_COMPLETE THE FOLLOWING_.
**a)** From the article on St Cuthbert's Church, list every part of the church where soil levels were reduced during the 1877 restoration.
**b)** Please output a Markdown table with columns n and Line covering everything in the listing from the line containing "Task: Switch to grid view layout" down to the line containing "Screen dimensions: 640x460". Include both of those lines and skip blank lines.
— start SOURCE EXTRACT —
St Cuthbert's Church is located in Elsdon, Alnwick, northeast England. The church was one of the resting places of St. Cuthbert's body in the wanderings of the monks.[1] It is one of the many dedicated to his memory. St Cuthbert's Church is a Grade I listed building in Northumberland.

Geography[edit]

St. Cuthbert's is situated within Elsdon's 7.5 acres (3.0 ha) village green. Larger in size than many Northumbrian churches, it is situated close to the fortified vicarage. It is 21 miles (34 km) west-northwest from Morpeth.[2] The village and church are located along St. Cuthbert's Way.

Architecture and fittings[edit]

The church shows evidence of extensive later medieval rebuilding. The cause may have been damage at the time of the 1388 Battle of Otterburn. The ceiling over the nave and the transept aisles forms quadrants, and slabs exist across the structure.[3] Of the present church, there are two transepts, one called Anderson's porch, and the other Hedley's porch.[4] The building had a leper window.[5] There are several deep cuts on one of the pillars of the arcade of the south aisle, which are of a different character from masons' marks, and considered likely to have been made by the sharpening of weapons upon them.[6]

In some country parishes in large sparsely-inhabited districts, it was expedient to build hearse-houses against the churches for the convenience of keeping a hearse for the use of the parishioners; one was built against the shady north side of the chancel of Elsdon's church.[7] The rectory house is an old tower with a circular staircase at one corner. Its lowest story is spanned with one large arch. On its front arch are the arms of the Hunfranvilles, with an inscription beneath.[2]

History[edit]

The first church at Elsdon was probably constructed of oak, with a roof made of rushes. A subsequent church has few remains still in existence: Norman pilasters, and two small Norman windows in the west gable, circa 1100 or earlier.[4] Most of the current construction is 14th century.[8] St John the Evangelist's Church in Otterburn is a chapel-of-ease to St. Cuthbert's.[9]

The monks of Lindisfarne during their flight from the Danes, halted for a while with the relics of St. Cuthbert on what is now the site of Elsdon Church.[10]

1877

During of the 1877 church restoration, it was necessary to change the levels of the church flooring. The flooring was damp; the bases of the pillars were nearly covered and out of sight because of soil accumulation. The reduction of soil levels in the nave, transepts and chancel lead to the discovery of an immense collection of skeletons. The labourers reported that 996 whole skulls were re-interred, as well as a large number that were mutilated in the course of their removal. The remains of nearly 1200 of the former chief inhabitants of the district were disturbed and removed from their resting place, while approximately 300 or 400 were left where found. The skeletons appeared to have been disturbed by the interment of those more recently buried. No doubt the intra-mural interments had taken place during hundreds of years, the last having occurred in the late 18th century. The bones of the earlier deceased had frequently been moved to make room for their successors. Skulls were frequently found lying together in groups of three or four in one spot. No remains other than bones were found, with the exception of a very few coffin handles, with a little decayed wood, and in one instance a small quantity of hair.[5] It is possible that some bodies had been buried here after the Battle of Otterburn.[11]

Also in 1877, it was necessary to pull down the small spire, which terminated at the bell turret surmounting the church's western gable. In the spire, immediately over the bell, a small chamber was discovered, without any opening, and in it, nearly filling the cavity, were three horse skulls. When found, the three skulls were standing on their bases in a triangular form, mouths upwards, and leaning against each other at the top; the cavity seemed to have been purposely prepared for them. There were two large skulls and one smaller; two were well preserved, while one was decayed. The heads appeared to be two of draught horses, and one of a cob.[5] The reason for placing skulls in the bell turret may have been to increase the resonance.[12]

References[edit]

  • This article incorporates text from a publication now in the public domain: British Archaeological Association Central Committee's "The archaeological journal" (1885)
— end SOURCE EXTRACT —
— start RECORDS PROVIDED —
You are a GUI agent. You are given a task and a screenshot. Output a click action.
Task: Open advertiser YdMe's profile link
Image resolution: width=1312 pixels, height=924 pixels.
— end RECORDS PROVIDED —
— start RECORDS PROVIDED —
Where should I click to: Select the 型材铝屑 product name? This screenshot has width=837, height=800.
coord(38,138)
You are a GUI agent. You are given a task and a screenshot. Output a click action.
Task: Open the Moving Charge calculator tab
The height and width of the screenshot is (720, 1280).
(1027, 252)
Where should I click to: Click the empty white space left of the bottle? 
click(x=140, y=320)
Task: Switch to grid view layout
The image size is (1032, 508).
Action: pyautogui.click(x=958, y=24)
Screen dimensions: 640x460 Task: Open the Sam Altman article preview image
— end RECORDS PROVIDED —
_PER-TASK ANSWERS_.
**a)**
- nave
- transepts
- chancel

**b)**
| n | Line |
|---|---|
| 1 | Task: Switch to grid view layout |
| 2 | The image size is (1032, 508). |
| 3 | Action: pyautogui.click(x=958, y=24) |
| 4 | Screen dimensions: 640x460 Task: Open the Sam Altman article preview image |